Economy|U.S. added 266,000 jobs in April as hiring slowed despite signs the economy is starting to recover.
The American jobs engine slowed markedly last month, confounding rosy forecasts of the pace of the recovery and sharpening debates over how best to revive a labor market that was severely weakened by the coronavirus pandemic.
Employers added 266,000 jobs in April, the government reported Friday, far below the vigorous gains registered in March. The jobless rate rose slightly to 6.1 percent, as more people rejoined the labor force.
“It turns out it’s easier to put an economy into a coma than wake it up,” Diane Swonk, chief economist for the accounting firm Grant Thornton, said of the disappointing report.
Economists had forecast an addition of about a million jobs. The increase for March was revised down to 770,000 from 916,000.
The Alliance for American Manufacturing blamed supply chain problems for the loss of 18,000 jobs in that sector, noting in particular the impact that a shortage of semiconductors has had on the automotive industry.
And many offices are not yet ready to reopen fully.
“I just think it takes a while for businesses to figure out how many people they need,” said Diane Lim of EconomistMom.com. “It’s understandable, it’s going to take some time, you’re not just going to snap your fingers and get everyone back to work. I don’t view this as terribly troubling or distressing.” (An earlier version of this item incorrectly attributed those statements to Ms. Swonk.)
Ben Herzon, executive director of U.S. economics at the financial services company IHS Markit, agreed. “A single report with unexpected weakness in job gains is not a cause for concern,” he said. “Demand is picking up, activity is picking up.”
He noted that labor force participation had been on the upswing for two months in a row, rising to 61.7 percent last month from 61.4 percent in February.
More opportunities are bubbling up as coronavirus infections ebb, vaccinations spread, restrictions lift and businesses reopen. Job postings on the online job site Indeed are 24 percent higher than they were in February last year.
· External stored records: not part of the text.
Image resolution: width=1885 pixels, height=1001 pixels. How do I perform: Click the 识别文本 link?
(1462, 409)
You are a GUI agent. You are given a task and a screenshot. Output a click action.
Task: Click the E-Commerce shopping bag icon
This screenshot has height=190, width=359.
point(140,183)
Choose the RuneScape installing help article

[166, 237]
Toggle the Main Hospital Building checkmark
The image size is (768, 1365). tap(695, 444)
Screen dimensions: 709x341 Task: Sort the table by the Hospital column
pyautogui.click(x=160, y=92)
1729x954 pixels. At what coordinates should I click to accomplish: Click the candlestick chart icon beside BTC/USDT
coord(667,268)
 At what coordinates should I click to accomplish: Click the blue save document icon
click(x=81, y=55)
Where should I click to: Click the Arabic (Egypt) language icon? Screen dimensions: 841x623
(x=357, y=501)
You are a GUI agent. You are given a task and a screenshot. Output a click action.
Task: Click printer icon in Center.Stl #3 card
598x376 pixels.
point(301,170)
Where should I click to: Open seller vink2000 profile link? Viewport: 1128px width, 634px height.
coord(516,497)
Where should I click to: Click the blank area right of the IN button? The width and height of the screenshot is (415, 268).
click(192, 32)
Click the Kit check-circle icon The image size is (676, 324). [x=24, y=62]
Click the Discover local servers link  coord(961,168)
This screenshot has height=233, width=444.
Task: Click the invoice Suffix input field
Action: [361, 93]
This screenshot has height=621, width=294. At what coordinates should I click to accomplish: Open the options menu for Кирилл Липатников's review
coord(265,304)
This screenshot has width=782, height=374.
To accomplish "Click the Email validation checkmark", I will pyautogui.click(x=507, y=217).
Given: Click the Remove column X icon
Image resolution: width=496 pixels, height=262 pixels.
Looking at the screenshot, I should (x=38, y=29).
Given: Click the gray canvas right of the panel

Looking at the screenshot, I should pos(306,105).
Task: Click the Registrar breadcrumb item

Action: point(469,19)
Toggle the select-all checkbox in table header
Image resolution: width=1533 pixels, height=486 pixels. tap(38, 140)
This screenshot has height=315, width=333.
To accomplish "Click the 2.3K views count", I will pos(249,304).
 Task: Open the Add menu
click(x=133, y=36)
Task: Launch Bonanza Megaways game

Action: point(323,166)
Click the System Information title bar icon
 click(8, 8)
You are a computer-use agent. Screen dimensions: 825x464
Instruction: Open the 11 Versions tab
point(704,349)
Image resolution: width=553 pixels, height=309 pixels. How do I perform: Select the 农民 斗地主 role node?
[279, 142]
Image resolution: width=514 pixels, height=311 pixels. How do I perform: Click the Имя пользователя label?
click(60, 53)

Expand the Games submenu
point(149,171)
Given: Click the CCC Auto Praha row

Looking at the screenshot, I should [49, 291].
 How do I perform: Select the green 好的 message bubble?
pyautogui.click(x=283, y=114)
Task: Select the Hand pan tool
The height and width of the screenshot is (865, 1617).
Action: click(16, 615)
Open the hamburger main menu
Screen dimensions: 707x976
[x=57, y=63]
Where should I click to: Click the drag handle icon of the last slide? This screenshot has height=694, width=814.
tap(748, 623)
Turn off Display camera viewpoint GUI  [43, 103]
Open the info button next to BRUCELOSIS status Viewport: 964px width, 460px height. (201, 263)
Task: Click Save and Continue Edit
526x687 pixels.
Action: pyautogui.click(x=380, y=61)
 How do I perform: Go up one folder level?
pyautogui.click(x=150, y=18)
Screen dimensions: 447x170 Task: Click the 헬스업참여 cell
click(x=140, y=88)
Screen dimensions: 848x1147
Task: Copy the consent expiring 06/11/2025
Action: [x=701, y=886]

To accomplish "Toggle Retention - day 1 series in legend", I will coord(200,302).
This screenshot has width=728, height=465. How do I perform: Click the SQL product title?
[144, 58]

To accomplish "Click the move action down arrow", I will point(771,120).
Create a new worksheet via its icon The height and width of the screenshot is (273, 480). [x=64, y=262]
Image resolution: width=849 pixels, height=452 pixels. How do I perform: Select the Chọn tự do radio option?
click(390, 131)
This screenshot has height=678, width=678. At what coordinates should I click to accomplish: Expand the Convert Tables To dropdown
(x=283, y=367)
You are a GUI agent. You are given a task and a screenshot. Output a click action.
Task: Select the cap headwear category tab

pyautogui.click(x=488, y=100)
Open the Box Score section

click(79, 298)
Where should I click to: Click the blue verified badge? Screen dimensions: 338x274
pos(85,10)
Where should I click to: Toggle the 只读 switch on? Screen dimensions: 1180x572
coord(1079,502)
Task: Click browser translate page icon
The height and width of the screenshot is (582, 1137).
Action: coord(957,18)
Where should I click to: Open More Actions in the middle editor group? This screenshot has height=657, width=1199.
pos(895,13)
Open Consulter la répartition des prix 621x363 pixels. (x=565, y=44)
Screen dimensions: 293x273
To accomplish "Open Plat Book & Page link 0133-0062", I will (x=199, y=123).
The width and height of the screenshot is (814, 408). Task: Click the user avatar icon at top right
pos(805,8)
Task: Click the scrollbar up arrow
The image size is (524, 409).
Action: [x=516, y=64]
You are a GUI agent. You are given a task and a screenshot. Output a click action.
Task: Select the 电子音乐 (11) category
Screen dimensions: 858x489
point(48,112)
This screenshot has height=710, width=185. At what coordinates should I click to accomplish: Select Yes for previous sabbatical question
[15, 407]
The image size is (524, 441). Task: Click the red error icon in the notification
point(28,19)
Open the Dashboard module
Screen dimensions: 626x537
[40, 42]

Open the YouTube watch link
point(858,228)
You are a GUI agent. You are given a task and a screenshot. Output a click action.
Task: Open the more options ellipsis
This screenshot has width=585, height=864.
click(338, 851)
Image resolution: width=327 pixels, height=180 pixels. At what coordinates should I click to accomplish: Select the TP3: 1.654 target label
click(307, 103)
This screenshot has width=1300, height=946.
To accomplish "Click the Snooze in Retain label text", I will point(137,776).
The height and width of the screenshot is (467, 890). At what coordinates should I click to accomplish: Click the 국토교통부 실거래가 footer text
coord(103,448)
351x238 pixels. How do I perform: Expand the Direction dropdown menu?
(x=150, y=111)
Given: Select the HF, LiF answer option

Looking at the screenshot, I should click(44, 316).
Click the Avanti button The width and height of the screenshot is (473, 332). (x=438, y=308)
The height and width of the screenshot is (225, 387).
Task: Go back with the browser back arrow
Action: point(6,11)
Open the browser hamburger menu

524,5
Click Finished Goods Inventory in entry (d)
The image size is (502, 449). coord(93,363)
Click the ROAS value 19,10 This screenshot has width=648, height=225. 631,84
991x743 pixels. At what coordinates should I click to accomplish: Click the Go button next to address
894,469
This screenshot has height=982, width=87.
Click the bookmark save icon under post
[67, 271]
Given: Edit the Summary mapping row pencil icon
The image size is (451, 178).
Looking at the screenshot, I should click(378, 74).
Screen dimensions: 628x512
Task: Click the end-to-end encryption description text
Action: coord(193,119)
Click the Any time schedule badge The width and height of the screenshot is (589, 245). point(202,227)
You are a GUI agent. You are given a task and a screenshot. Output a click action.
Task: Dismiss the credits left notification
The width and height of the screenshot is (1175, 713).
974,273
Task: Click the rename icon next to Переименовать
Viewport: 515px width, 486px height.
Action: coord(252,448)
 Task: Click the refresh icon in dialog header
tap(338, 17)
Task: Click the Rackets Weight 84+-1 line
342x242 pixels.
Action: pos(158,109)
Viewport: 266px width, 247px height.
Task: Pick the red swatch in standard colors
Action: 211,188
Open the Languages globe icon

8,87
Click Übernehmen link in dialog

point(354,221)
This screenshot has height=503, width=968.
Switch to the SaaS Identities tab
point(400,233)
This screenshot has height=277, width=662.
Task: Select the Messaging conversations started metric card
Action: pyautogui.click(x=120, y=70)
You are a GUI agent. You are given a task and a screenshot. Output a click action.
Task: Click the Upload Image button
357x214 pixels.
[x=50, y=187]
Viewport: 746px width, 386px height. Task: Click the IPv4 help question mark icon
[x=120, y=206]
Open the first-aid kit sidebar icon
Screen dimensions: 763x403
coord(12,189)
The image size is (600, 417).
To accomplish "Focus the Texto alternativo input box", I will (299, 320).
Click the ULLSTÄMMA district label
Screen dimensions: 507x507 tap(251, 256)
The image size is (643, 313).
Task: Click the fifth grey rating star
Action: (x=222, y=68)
“There’s been a broad-based pickup in demand,” said Nick Bunker, who leads North American economic research at the Indeed Hiring Lab. The supercharged housing market is driving demand for construction workers. There is also an abundance of loading, stocking and other warehousing jobs — a side-effect of the boom in e-commerce.
The economy still has a lot of ground to regain before returning to prepandemic levels. Millions of jobs have vanished since February 2020, and the labor force has shrunk.
–8.2 million since February 2020
152.5 million jobs in February 2020
As the economy fitfully recovers, there are divergent accounts of what’s going on in the labor market. Employers, particularly in the restaurant and hospitality industry, have reported scant response to help-wanted ads. Several have blamed what they call overly generous government jobless benefits, including a temporary $300-a-week federal stipend that was part of an emergency pandemic relief program.
But there are other forces constraining the return to work. Millions of Americans have said that health concerns and child care responsibilities — with many schools and day care centers not back to normal operations — have prevented them from returning to work. Millions of others who are not actively job hunting are considered on temporary layoff and expect to be hired back by their previous employers once more businesses reopen fully. At the same time, some baby boomers have retired or switched to working part time.